18. Exercise Interaction: Rapamycin may block the ERK1/2 and MNK1 signaling pathways required for contraction-induced protein synthesis.
19. Short-Term vs. Long-Term: Matt Kaeberlein hypothesizes that while short-term gains are blunted, a 12-month study might show the Rapamycin group eventually catching up or exceeding placebo.
20. Lack of PD Markers: The study did not perform muscle biopsies to confirm the actual degree of mTORC1 inhibition in the tissue (a noted limitation).

III. Adversarial Claims & Evidence Table

IV. Actionable Protocol (Prioritized)

High Confidence Tier (Protocol Changes Based on Evidence)

• Decouple Rapamycin from Hypertrophy: Do not initiate Rapamycin if the primary goal is gaining functional strength or muscle mass via a new exercise program.
• Monitor Glycemic Markers: Anyone on off-label Rapamycin should monitor HbA1c and fasting insulin quarterly, as even 6mg/week can perturb glucose homeostasis.

Experimental Tier (Refined Dosing Hypotheses)

• Extend Dosing Intervals: To avoid the “blunting” effect seen in this trial, explore dosing every 14, 21, or even 42 days.
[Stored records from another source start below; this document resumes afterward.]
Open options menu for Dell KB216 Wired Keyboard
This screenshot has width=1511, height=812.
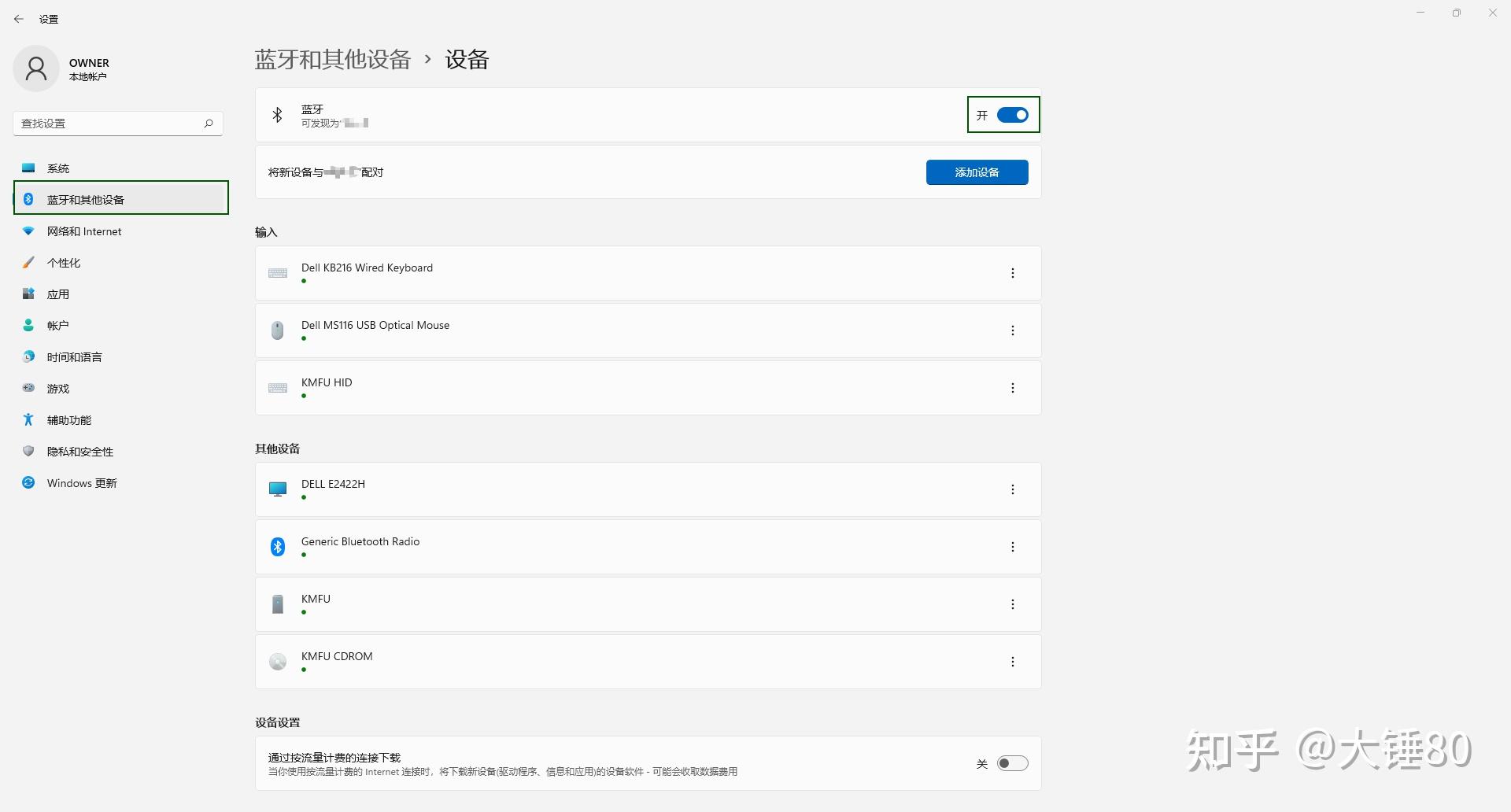[x=1013, y=272]
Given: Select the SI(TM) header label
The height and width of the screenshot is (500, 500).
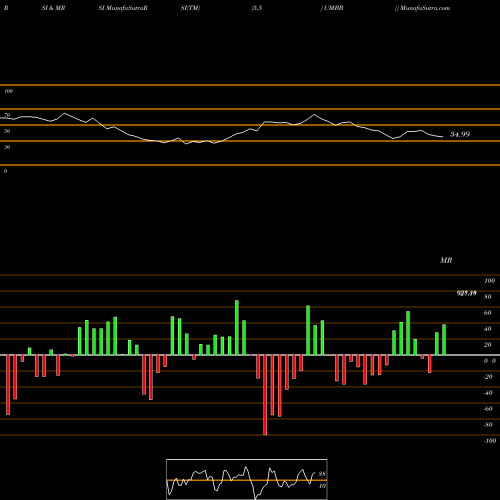Looking at the screenshot, I should [190, 8].
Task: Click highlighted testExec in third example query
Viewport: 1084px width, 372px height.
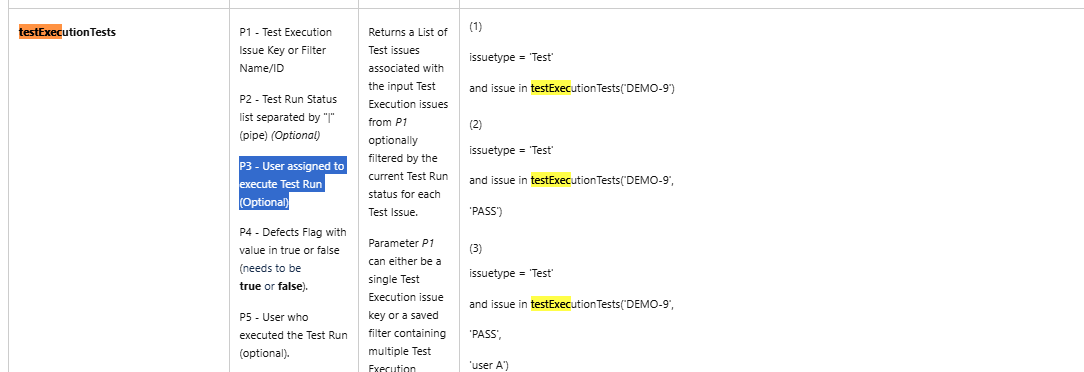Action: tap(550, 304)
This mimics “transient” inhibition seen in animal models that successfuly reversed aging phenotypes.
• Wash-out Periods: Implement an 8-week “on” / 8-week “off” cycle to allow for muscle adaptation during the “off” phase while capturing geroprotective benefits during the “on” phase.

Red Flag Zone (Safety Data Absent)

• Avoid Compounded Rapamycin: Bioavailability is unreliable. Only use FDA-approved, enteric-coated formulations if participating in clinical research.
• Acute Infection Protocol: Stop all Rapamycin immediately at the first sign of bacterial or viral infection (fever, cough), given the hospitalization case noted in the trial.
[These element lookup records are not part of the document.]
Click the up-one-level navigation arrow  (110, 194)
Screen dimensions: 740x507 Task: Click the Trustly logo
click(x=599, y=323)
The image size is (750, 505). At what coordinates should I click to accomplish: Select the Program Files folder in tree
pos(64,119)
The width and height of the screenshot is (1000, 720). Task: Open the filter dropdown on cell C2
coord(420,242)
V. Technical Mechanism Breakdown

The primary mechanism at play is the mTORC1-S6K1 Pathway.

1. Anabolic Signaling: In healthy muscle, resistance exercise activates mTORC1 via the mechanotransduction pathway and IGF-1/PI3K signaling. This leads to the phosphorylation of p70S6K and 4E-BP1, which are the master switches for mRNA translation and new protein synthesis.
2. The “Volume Dial” Conflict: Rapamycin functions as an allosteric inhibitor of mTORC1 by binding to FKBP12. Stanfield’s data suggests that at 6mg/week, the “volume” of mTORC1 is turned down so low—or for so long—that the muscle cannot respond to the mechanical stimulus of exercise.
3. Autophagy vs. Synthesis: The “Cycling Hypothesis” aimed to promote autophagy (cellular cleanup via Lysosomal degradation) during the “off” days. However, if mTORC1 remains inhibited, the cell remains in a “catabolic/maintenance” state, preventing the “anabolic/growth” state necessary for the hypertrophy seen in the placebo group.
4. mTORC2 Inhibition: Chronic or high-dose Rapamycin can also inhibit mTORC2, which regulates insulin sensitivity and the cytoskeleton. The rise in HbA1c observed in the trial is a classic indicator of potential mTORC2 interference or reduced glucose uptake in the muscle.